Report every line below that carries the word "logo".

THE DATA:
......
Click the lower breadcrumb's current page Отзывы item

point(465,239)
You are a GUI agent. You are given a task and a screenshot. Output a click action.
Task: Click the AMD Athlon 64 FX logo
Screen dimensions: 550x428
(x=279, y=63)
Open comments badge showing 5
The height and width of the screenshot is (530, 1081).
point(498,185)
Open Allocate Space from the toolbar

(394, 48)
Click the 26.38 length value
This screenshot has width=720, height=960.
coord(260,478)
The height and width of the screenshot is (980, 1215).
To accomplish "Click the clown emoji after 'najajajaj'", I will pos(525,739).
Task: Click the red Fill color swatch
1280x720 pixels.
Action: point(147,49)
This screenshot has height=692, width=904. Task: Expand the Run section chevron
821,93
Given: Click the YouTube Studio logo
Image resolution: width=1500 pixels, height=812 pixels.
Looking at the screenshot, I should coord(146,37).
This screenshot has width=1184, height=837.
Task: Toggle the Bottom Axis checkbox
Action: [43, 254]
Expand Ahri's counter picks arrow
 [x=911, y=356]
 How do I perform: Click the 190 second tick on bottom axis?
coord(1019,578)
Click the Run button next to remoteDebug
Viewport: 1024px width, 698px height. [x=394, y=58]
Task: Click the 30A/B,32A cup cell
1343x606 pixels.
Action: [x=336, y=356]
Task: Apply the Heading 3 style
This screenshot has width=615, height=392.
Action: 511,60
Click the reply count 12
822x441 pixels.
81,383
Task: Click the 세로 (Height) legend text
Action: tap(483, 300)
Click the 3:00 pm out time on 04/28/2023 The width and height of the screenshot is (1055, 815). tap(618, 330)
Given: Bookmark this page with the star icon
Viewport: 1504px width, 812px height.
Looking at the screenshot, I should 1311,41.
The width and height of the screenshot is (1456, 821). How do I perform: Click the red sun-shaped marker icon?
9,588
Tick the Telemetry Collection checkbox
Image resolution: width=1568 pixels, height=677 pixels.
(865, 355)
......
RESPONSE FOR THIS EXERCISE:
Task: Click the AMD Athlon 64 FX logo
Given: Click the YouTube Studio logo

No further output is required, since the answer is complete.